世界の国々の中でアメリカほど、古き良き時代のようにガソリンをふんだんに使っている国はない。補助金によってガソリン価格を相場よりかなり低く抑えている国々と比べてもだ。
証拠が必要なら、下の図を見てほしい。カリフォルニア大学バークレー校ハース・ビジネススクールのルーカス・W・デイビス教授が作成した、燃料補助金に関する最新レポートに掲載されているグラフだ。
このグラフは、1人当たりのガソリン消費量と、1ガロン(約3.785リットル)当たりのガソリン平均価格を、128ヵ国について比較したものだ。それぞれの円の大きさは、その国の人口を表している。
見てわかるとおり、1人当たりのガソリン消費量がアメリカほど多い国はない。ベネズエラやエジプトなど、ガソリン価格をアメリカより低く抑えている国が多くあるにもかかわらずだ(こうした国では、ほぼ国営化された石油企業に多額の補助金を与えることで、ガソリン価格を低く抑えている)。
もちろん、ガソリンよりディーゼル燃料に依存する割合が多い国もある。だが、1人当たりのディーゼル燃料消費量を考慮しても、消費量がアメリカに近づくのはクウェートとカナダだけだ。

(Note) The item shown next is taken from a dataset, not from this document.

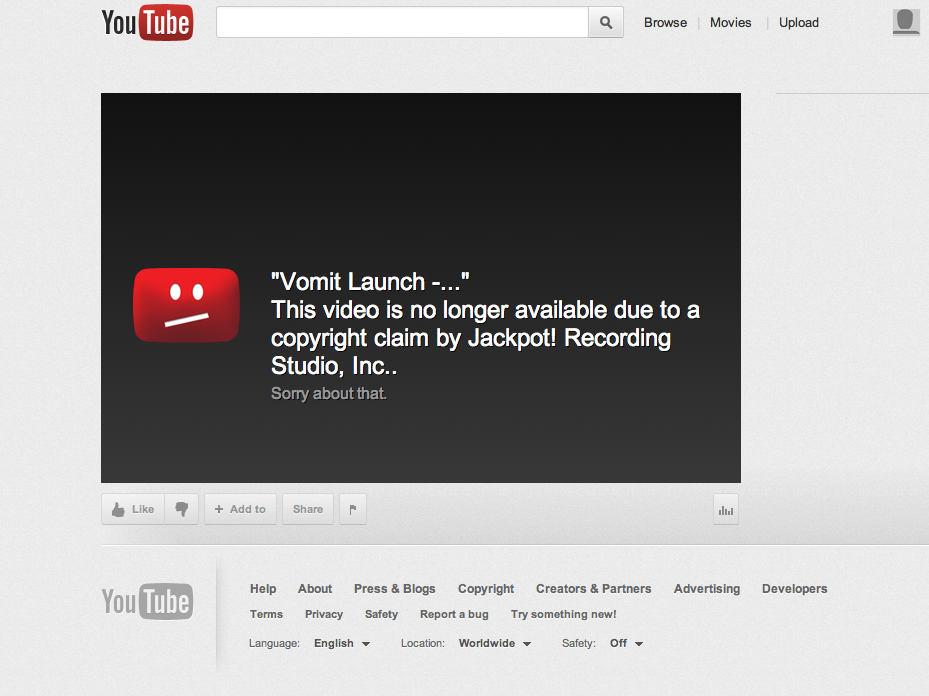The height and width of the screenshot is (696, 929).
Task: Open the Copyright footer link
Action: (x=485, y=588)
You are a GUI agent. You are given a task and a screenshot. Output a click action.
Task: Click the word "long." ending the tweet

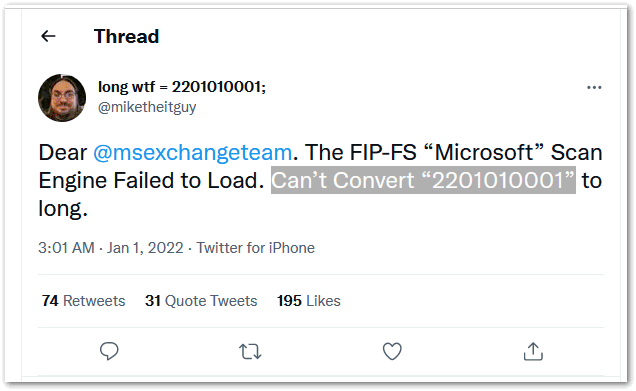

アメリカ環境保護庁(EPA)によれば、アメリカで2011年に排出された温室効果ガスのうち、4分の1以上は「輸送機関」(乗り物)が占めている。それより排出量の割合が大きいのは「電気」(発電と送電)だけだ。
さらにEPAによれば、輸送機関による排出の半分以上が、ガソリンを燃焼する自動車やピックアップ・トラック、ミニバン、そしてSUV(スポーツ・ユーティリティ・ビークル)によるものだ。
世界的にも、ガソリン消費量が下がっている兆候は見られない。カリフォルニア大学バークレー校の試算によると、2015年までに世界中で約9000万ガロン(約3億4069万リットル)の石油が毎日消費されるようになるという。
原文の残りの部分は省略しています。